Thirteenth-century Persian poet, Shaikh Sa'di Shirazi's classic twin-volume Gulistan (Rose Garden) and Bostan (The Orchard) offer anecdotes (hikayats) in prose and poetry comprising words of wisdom, including political advice on responsibilities of rulers and examples of good or bad governance. Written in a period of political flux caused by violent emergence of Changez Khan's Mongol hordes, which created widespread anxieties and horrendous bloodbath, Sa'di's work provides valuable insights on a whole gamut of themes and issues relevant even in modern times. Politically, good work is remembered in posterity and history, bad is mocked and forgotten.
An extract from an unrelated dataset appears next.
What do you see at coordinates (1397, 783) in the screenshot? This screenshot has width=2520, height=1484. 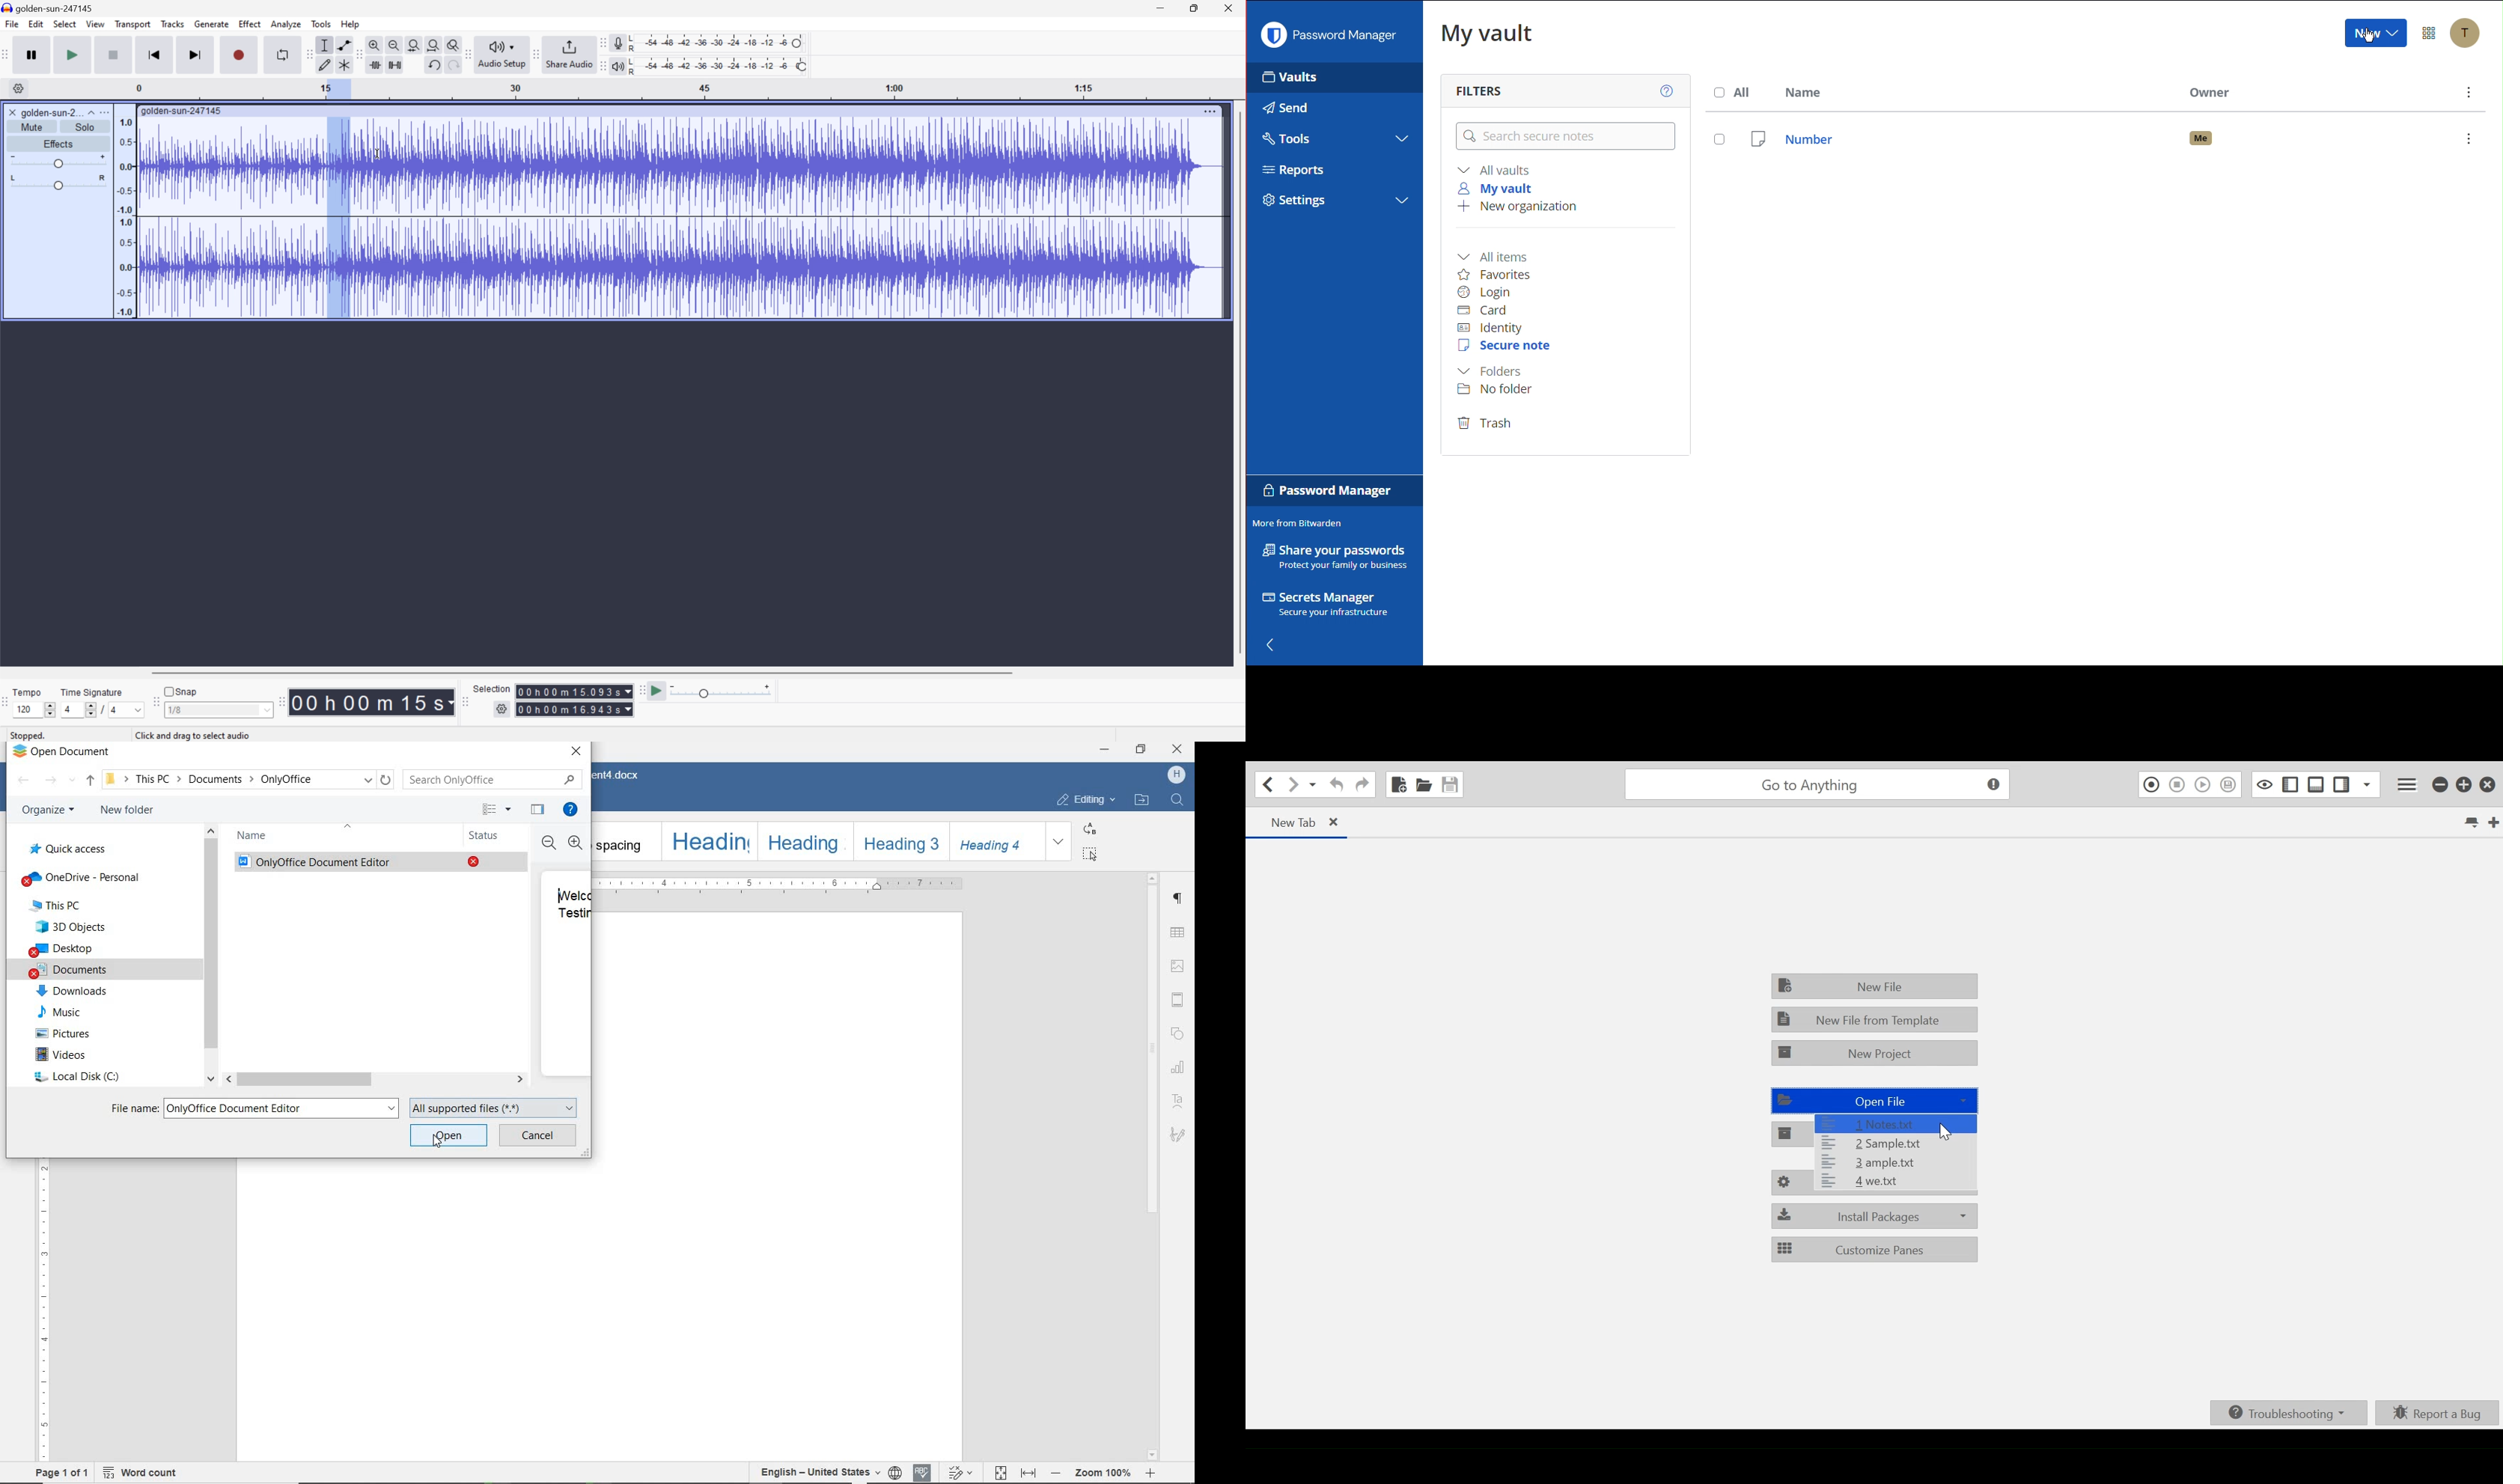 I see `New File` at bounding box center [1397, 783].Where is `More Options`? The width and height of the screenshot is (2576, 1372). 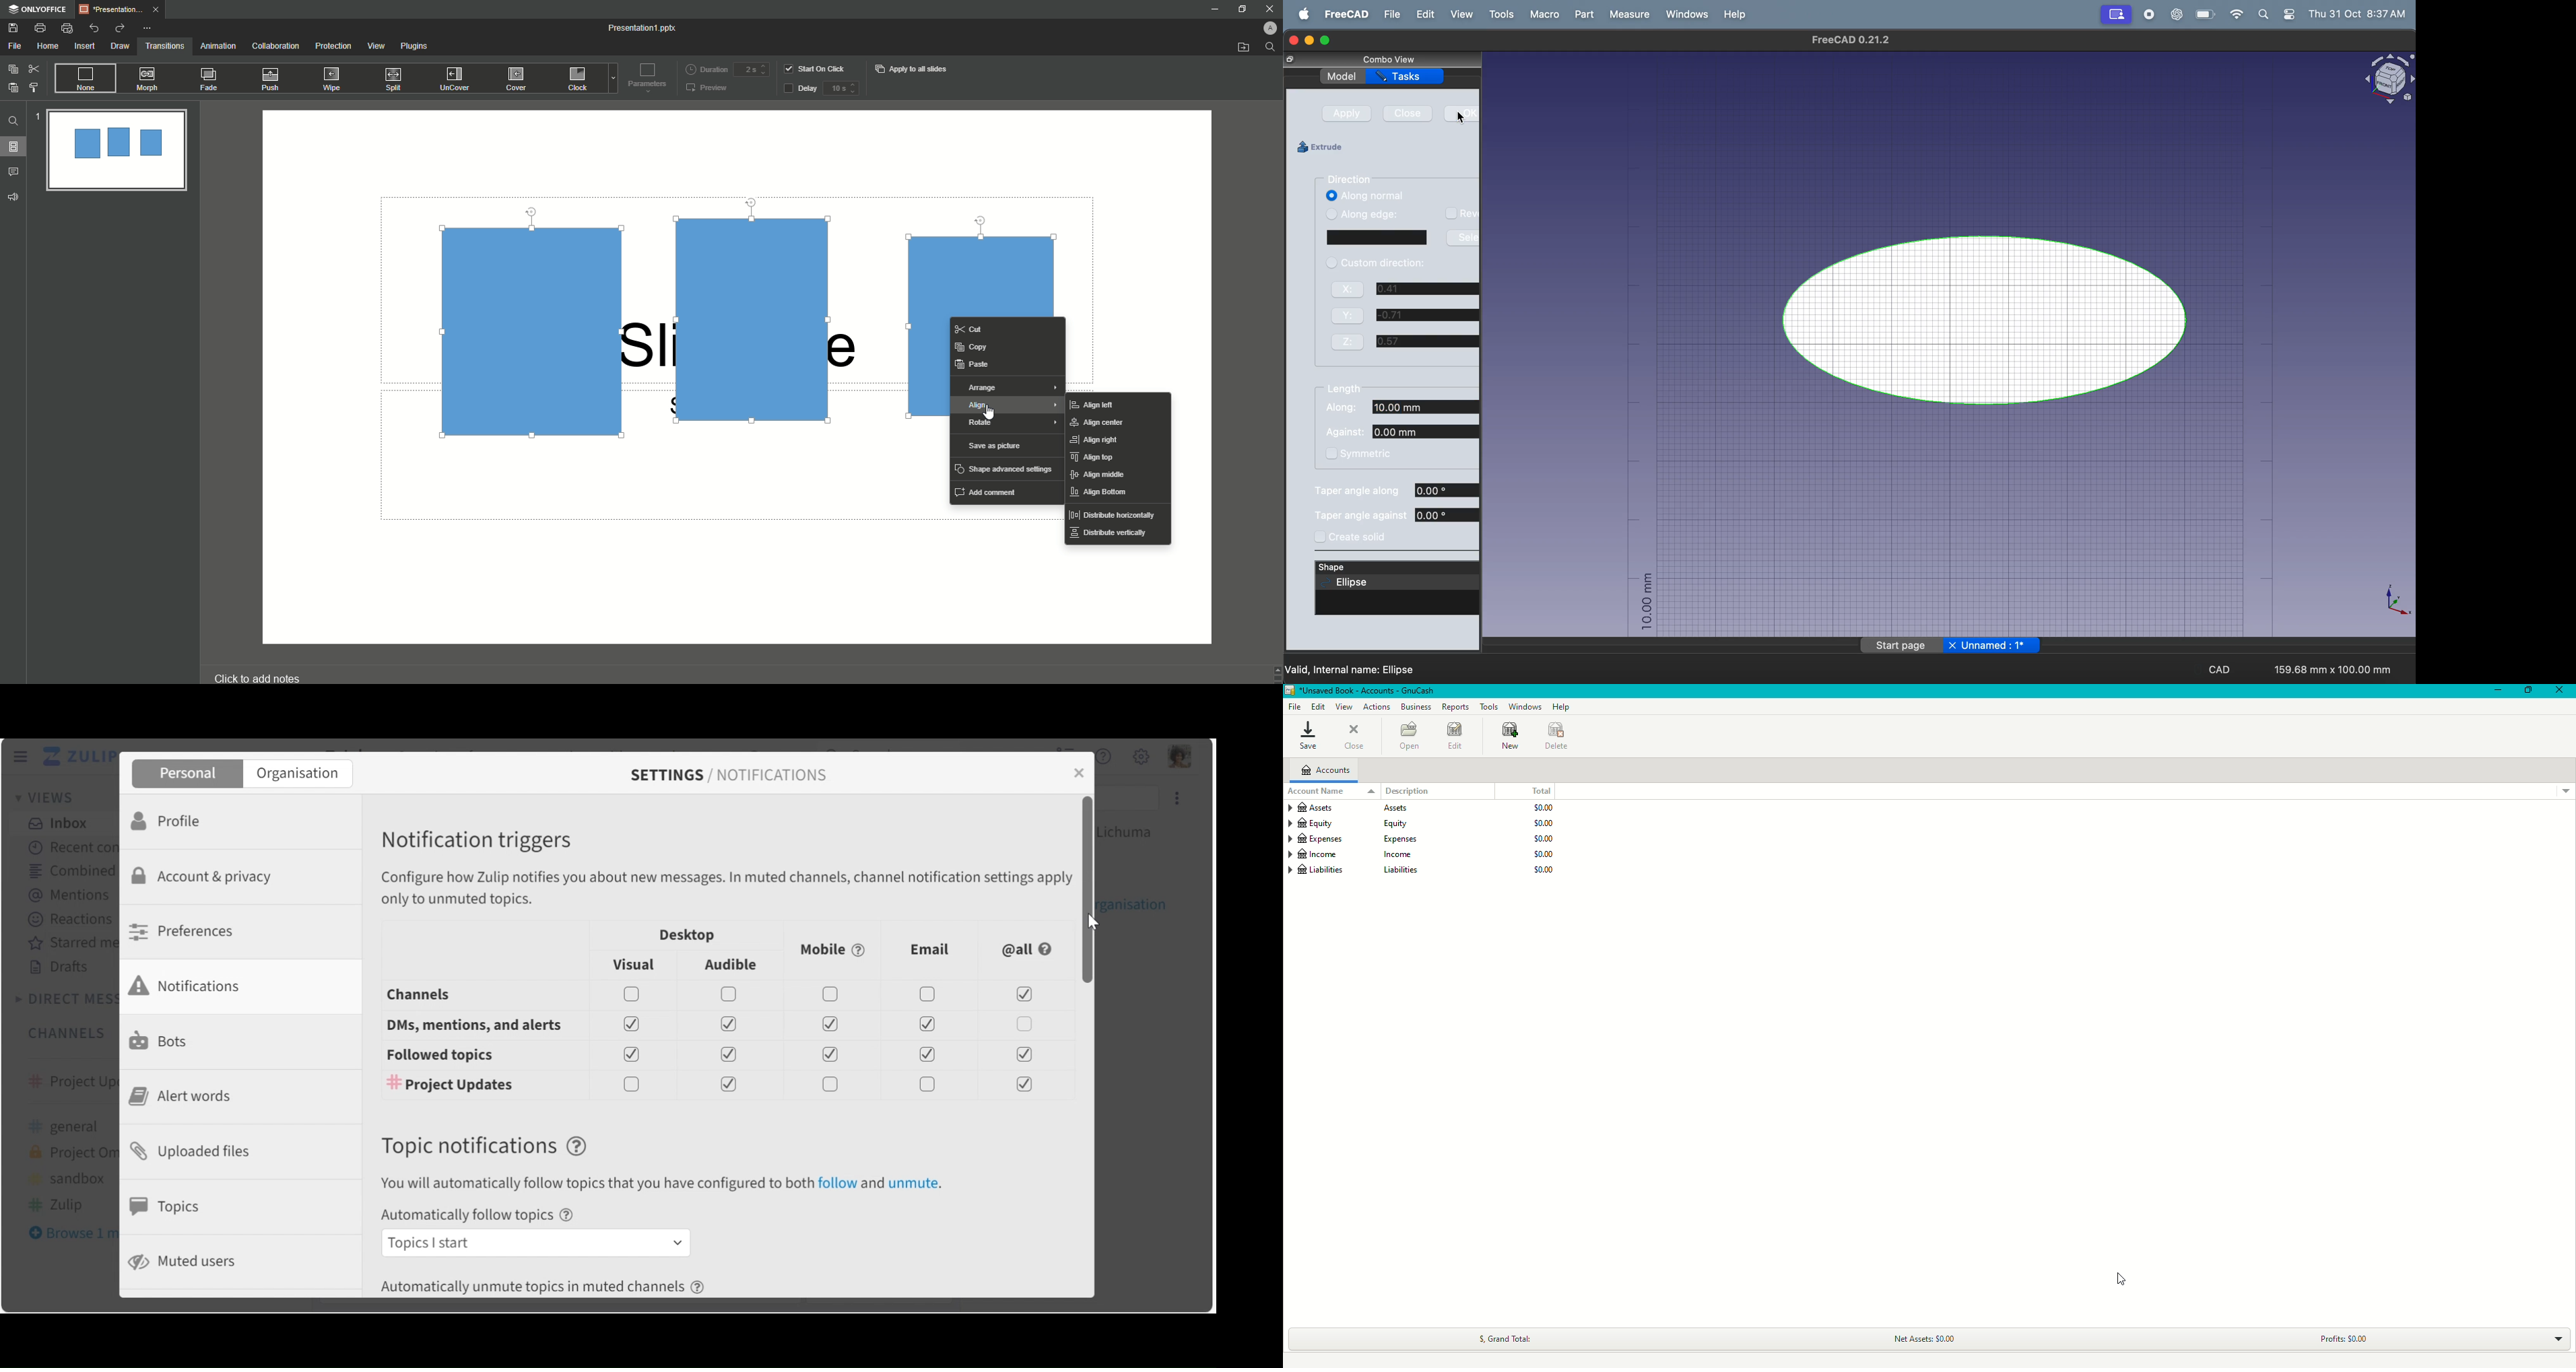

There has been a wide admiration for Shaikh Sa'di and his literary masterpieces in India since his own lifetime, the tumultuous thirteenth century, when poets like Amir Khusrau and Amir Hasan Sijzi proudly followed his style. The lasting appreciation for Sa'di continues with publication of translations of his work, including this reprint of a late-nineteenth-century English translation of Gulistan by Major R.P. Anderson. This book will be of much interest to scholars of Persian language and literature, norms of comportment and political ideals in medieval and early modern Iran, Central Asia and the Indian sub-continent.
Major R.P. Anderson served in the Lucknow Garrison of the English East India Company during the siege of 1857.
Raziuddin Aquil teaches medieval and early modern history in the University of Delhi.